_Exercise set_
1 > Translate this sentence from the article below about the Harbers' honorary doctorates into Spanish: "The presentation will take place at 10 a.m. in the atrium of Hunter Welcome Center with a reception to follow."
2 > List every person named in the article below about the Harbers' honorary doctorates.
3 > Return the passage of the article below about the Harbers' honorary doctorates from "Lacy and Dorothy, both" to "the United States.", copied word for word.

_Text section_
┄┄┄┄┄┄┄┄┄┄┄┄┄┄┄┄┄┄┄┄

Harbers to receive honorary doctoratesPosted May 21, 2015 Abilene Christian University will present Lacy and Dorothy Harber of Denison, Texas, with honorary doctorates on May 26, celebrating their lifelong service to humanity and outstanding philanthropy.
The presentation will take place at 10 a.m. in the atrium of Hunter Welcome Center with a reception to follow.
“Lacy and Dorothy Harber exemplify and embody the qualities of individuals worthy of our university’s highest distinction,” said ACU president Dr. Phil Schubert, who along with provost Dr. Robert Rhodes will present the honorary Doctor of Humane Letters degrees.
Lacy and Dorothy, both natives of Abilene, grew up in modest circumstances but through hard work and business acumen became successful business owners, real estate investors and philanthropists.
Lacy is a graduate of Wylie High School, and Dorothy graduated from Abilene High. Lacy enrolled at Abilene Christian College in the late 1950s, but quickly turned his full attention to his work for G&L Tool Company, earning $220 a month.
A few years later, he bought the company and grew the business to 14 locations throughout Texas, New Mexico and Oklahoma. At the time, it was the largest independent oil field service company in the United States.

┄┄┄┄┄┄┄┄┄┄┄┄┄┄┄┄┄┄┄┄

_Collected data_
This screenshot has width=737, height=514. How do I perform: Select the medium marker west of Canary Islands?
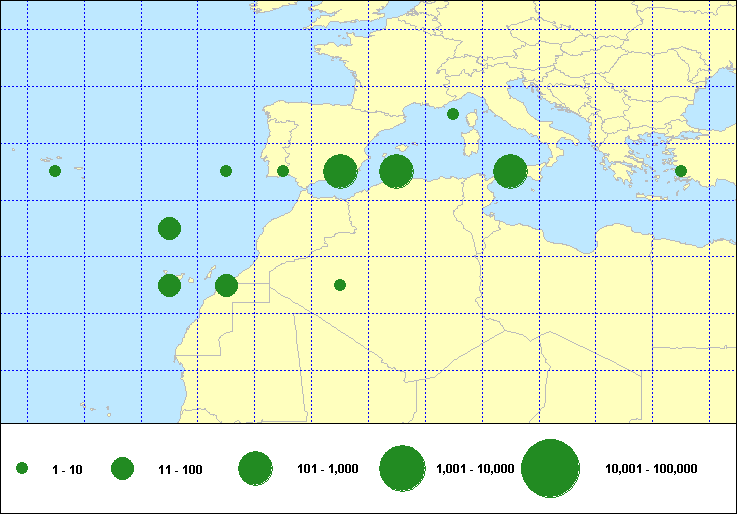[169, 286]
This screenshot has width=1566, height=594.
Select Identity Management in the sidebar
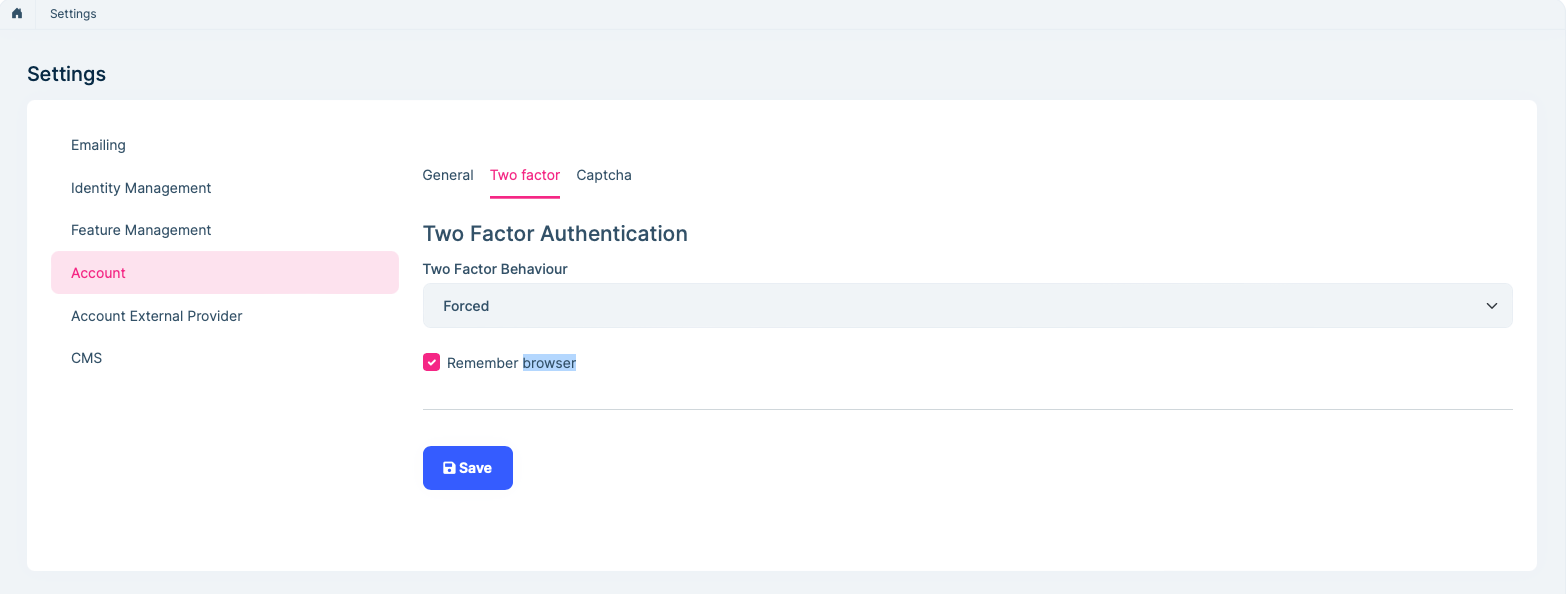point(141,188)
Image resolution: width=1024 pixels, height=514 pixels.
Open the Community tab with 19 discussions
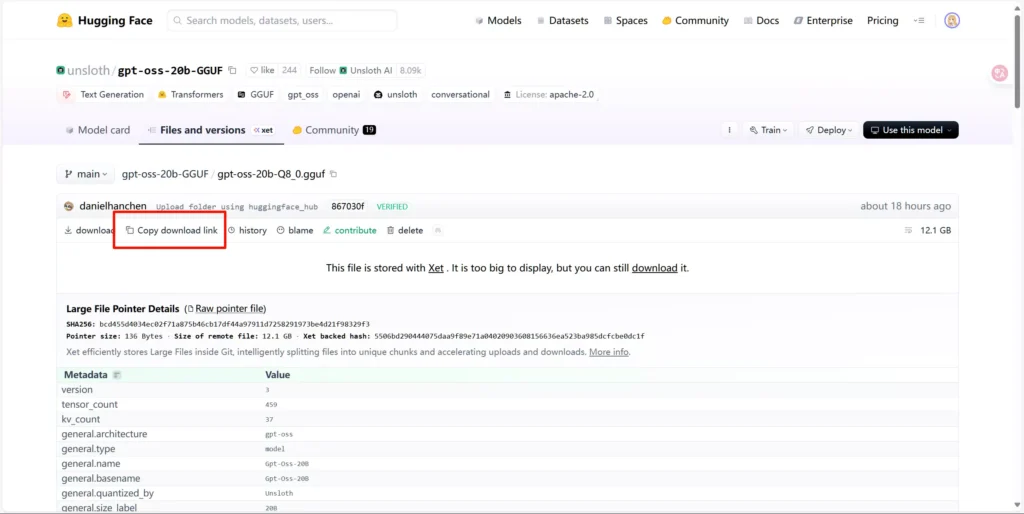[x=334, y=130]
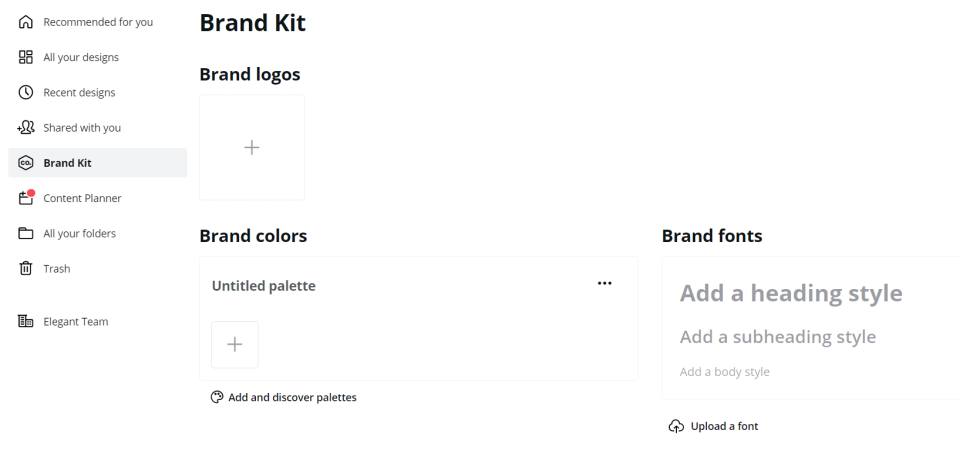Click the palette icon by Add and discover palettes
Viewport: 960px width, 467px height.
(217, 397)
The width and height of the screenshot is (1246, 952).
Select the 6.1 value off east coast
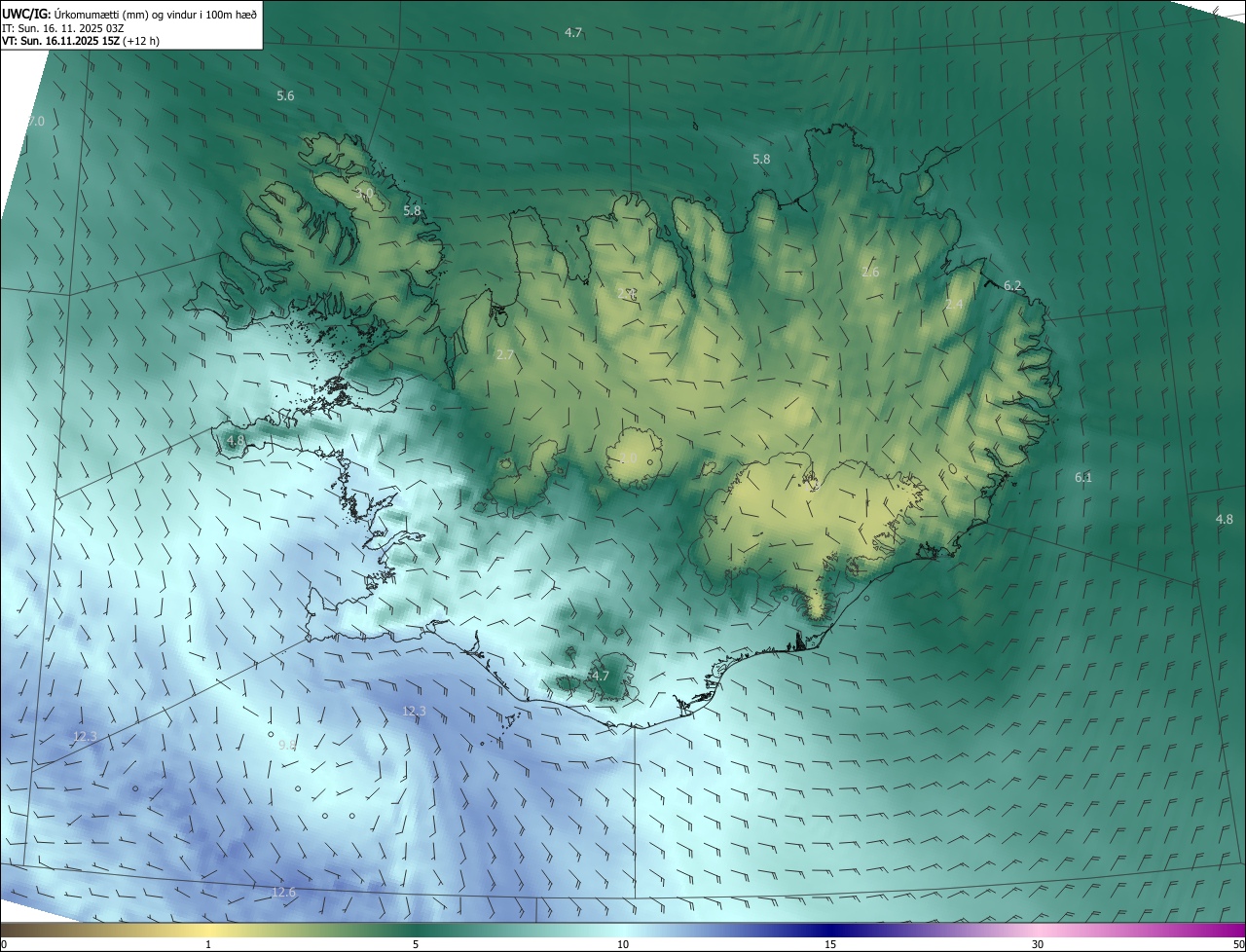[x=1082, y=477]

┄┄┄┄┄┄┄┄┄┄┄┄┄┄┄┄┄┄┄┄

_Per-task answers_
1 > La presentación tendrá lugar a las 10 a. m. en el atrio del Hunter Welcome Center, seguida de una recepción.

2 > Lacy Harber, Dorothy Harber, Dr. Phil Schubert, Dr. Robert Rhodes

3 >
Lacy and Dorothy, both natives of Abilene, grew up in modest circumstances but through hard work and business acumen became successful business owners, real estate investors and philanthropists.
Lacy is a graduate of Wylie High School, and Dorothy graduated from Abilene High. Lacy enrolled at Abilene Christian College in the late 1950s, but quickly turned his full attention to his work for G&L Tool Company, earning $220 a month.
A few years later, he bought the company and grew the business to 14 locations throughout Texas, New Mexico and Oklahoma. At the time, it was the largest independent oil field service company in the United States.